Copy each line of the data below in which the word "computer" can be found.

Content starts

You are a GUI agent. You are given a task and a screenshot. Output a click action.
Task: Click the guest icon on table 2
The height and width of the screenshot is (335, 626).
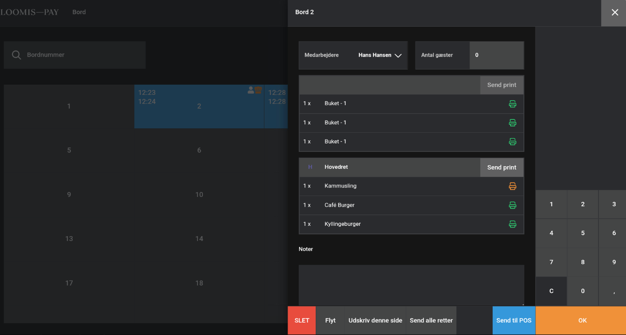tap(251, 90)
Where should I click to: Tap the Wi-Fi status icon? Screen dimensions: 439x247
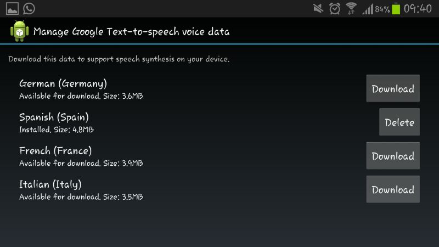coord(351,8)
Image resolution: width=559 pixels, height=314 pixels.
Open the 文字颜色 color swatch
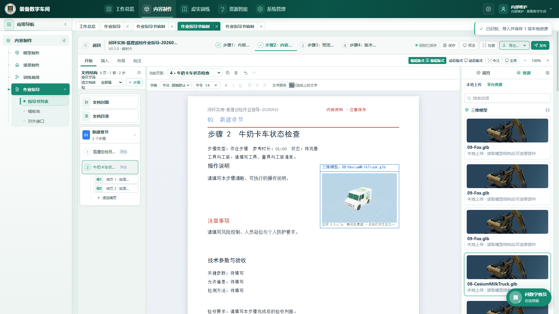(283, 85)
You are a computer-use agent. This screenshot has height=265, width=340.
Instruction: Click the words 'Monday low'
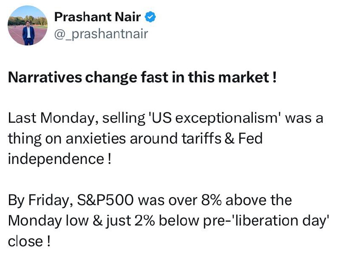click(48, 220)
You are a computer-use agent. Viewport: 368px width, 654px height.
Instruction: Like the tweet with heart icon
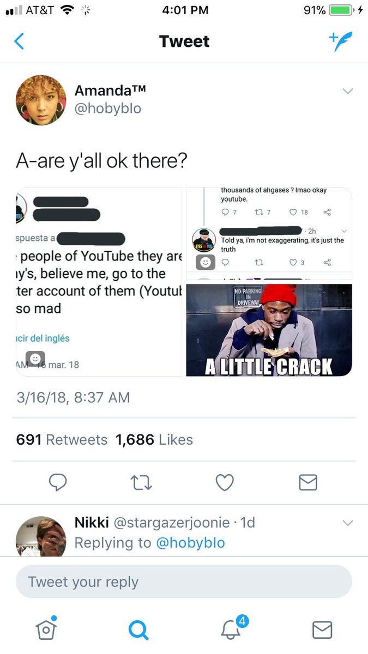[225, 482]

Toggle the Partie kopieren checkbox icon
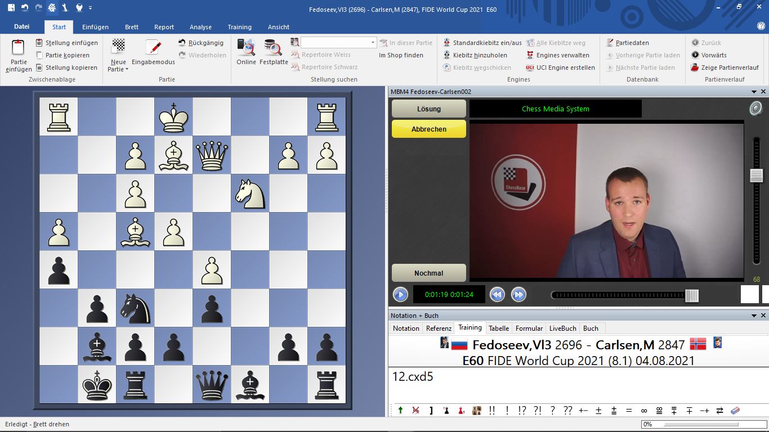click(x=39, y=55)
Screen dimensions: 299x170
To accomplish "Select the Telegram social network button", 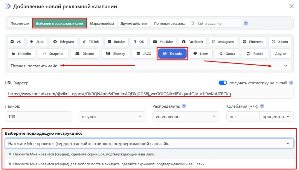I will click(x=63, y=42).
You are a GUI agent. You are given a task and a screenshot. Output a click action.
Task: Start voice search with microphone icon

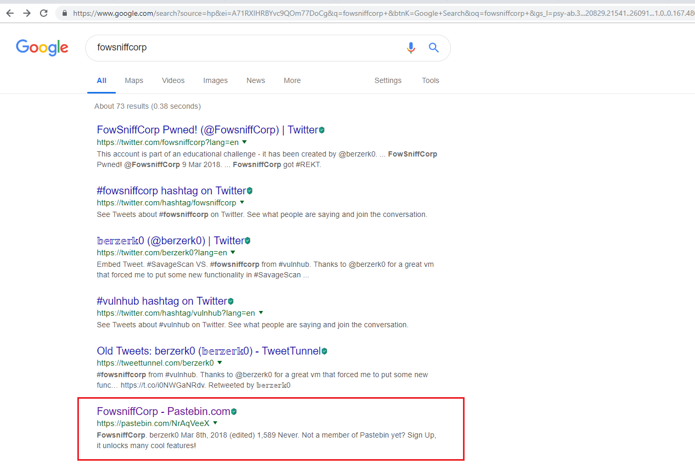[411, 48]

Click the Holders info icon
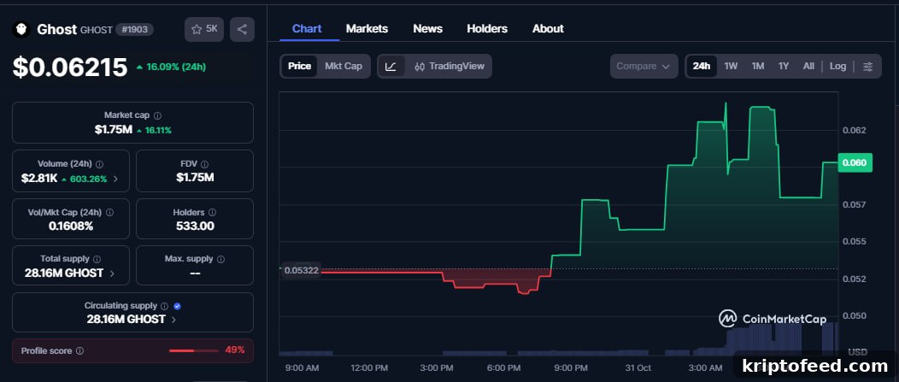[212, 213]
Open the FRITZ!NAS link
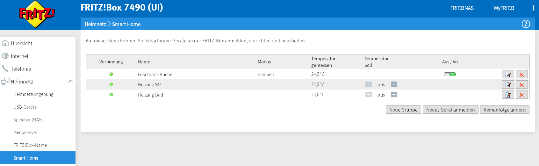The height and width of the screenshot is (166, 539). pos(462,8)
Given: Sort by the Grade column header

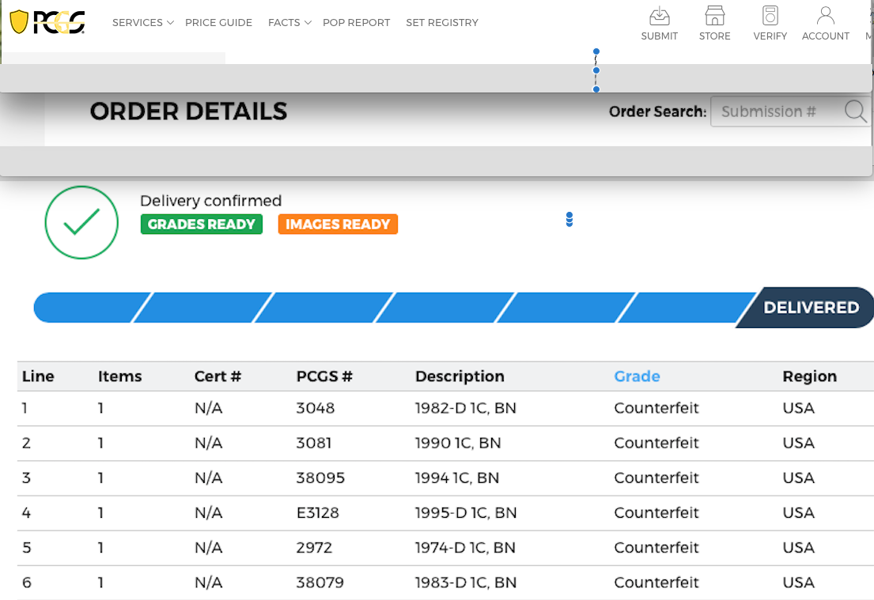Looking at the screenshot, I should tap(637, 376).
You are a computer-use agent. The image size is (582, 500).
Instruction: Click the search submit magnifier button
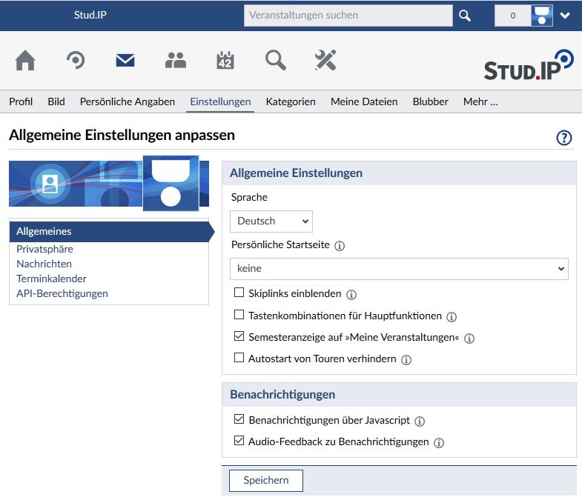coord(465,16)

Content ends

§ **Written response**:
You are a computer-use agent. This screenshot has height=265, width=340.
You are a computer-use agent. Viewport: 368px width, 654px height.
You are a computer-use agent. The image size is (582, 500).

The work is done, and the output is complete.